The pricing section mentions both S3 storage as well as elastic block store volume and I do not understand why. Both the S3 and the EBS services seem to me to be data storage services and therefore what sense does it make to buy both?

What I need is a web server to deploy a PHP platform and a separate database server to deploy a MySQL database linked to the platform. The web server requires disk space to hold the actual code of the website and the website is not expected to have the need of a lot of hard disk space since the users will not upload or download a lot of content. Most content will be generated on the fly from the database while the users navigate in the platform that I develop.

The database server will hold a considerably sized database. Again, for that reason, I believe I require the Amazon RDS service and such service is not listed in the pricing section of the above link. My question here also is: if I buy the RDS server for the relational database, will I still need S3 or EBS or both to store the database data itself? I don't understand this...

Hope you can help me...

Thanks

Was it helpful?

Solution

S3 is used to store the source copy of your application version, so that if you need to scale-up, the new EC2 instance pulls a copy from S3. The cost for this is generally negligible.

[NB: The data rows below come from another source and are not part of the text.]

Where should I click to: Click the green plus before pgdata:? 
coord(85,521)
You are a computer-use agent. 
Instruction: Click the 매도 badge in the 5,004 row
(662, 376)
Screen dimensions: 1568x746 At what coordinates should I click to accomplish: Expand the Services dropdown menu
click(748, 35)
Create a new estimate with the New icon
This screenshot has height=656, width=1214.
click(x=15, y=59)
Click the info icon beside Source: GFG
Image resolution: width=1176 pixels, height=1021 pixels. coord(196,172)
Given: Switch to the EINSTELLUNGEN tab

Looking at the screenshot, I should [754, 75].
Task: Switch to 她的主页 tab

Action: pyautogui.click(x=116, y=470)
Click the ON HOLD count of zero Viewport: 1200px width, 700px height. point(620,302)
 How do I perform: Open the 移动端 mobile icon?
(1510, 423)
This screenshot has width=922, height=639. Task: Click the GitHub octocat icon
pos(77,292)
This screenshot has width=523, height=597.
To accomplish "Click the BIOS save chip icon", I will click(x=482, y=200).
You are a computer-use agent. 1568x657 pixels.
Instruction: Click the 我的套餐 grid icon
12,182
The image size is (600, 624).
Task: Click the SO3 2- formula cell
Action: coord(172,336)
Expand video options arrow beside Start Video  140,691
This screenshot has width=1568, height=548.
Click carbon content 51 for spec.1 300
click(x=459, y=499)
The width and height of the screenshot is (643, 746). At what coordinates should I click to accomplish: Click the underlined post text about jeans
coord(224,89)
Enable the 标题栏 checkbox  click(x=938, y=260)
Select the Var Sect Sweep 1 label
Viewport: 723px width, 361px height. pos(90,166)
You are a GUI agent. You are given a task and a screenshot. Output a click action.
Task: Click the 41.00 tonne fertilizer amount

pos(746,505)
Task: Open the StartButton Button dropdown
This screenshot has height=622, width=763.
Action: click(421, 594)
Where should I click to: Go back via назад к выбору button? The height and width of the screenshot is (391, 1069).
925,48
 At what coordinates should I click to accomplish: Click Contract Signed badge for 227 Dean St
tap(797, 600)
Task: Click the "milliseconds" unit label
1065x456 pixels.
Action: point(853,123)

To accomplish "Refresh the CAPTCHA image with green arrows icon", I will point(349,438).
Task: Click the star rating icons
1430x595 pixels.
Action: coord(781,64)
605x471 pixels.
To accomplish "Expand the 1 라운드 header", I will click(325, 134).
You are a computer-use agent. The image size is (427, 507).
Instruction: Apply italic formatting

You can use EBS, but you don't have to use EBS. EBS is on-instance storage, and is much faster than connecting to S3 if that sort of thing is important. EBS is also persistent storage, as opposed to ephemeral which goes away when the instance shuts down or is replaced.

Think of EBS as a hot-swappable hard drive that you can pull from one instance and pop into another that still has all of the data on it. This isn't as important for your application code (which is copied from S3 when a new instance is added to the environment), but may be important for other "hot" parts of your application. If you don't need this, then so be it.

RDS is its own thing. There's support for doing snapshots and/or regular backups of your data to S3/EBS (I don't recall which at the moment), but neither are strictly required for the day-to-day nature of RDS. Keeping regular backups of your database is highly recommended (for your own sake), but not required.

Make sense?

OTHER TIPS

RDS is a separate service from Elastic Beanstalk and EC2/EBS and S3. Think of it as its own independent service.

The storage for an RDS DB is priced and billed separately from any other S3 or EBS usage. The storage used by snapshots is also priced separately, along with the RDS pricing.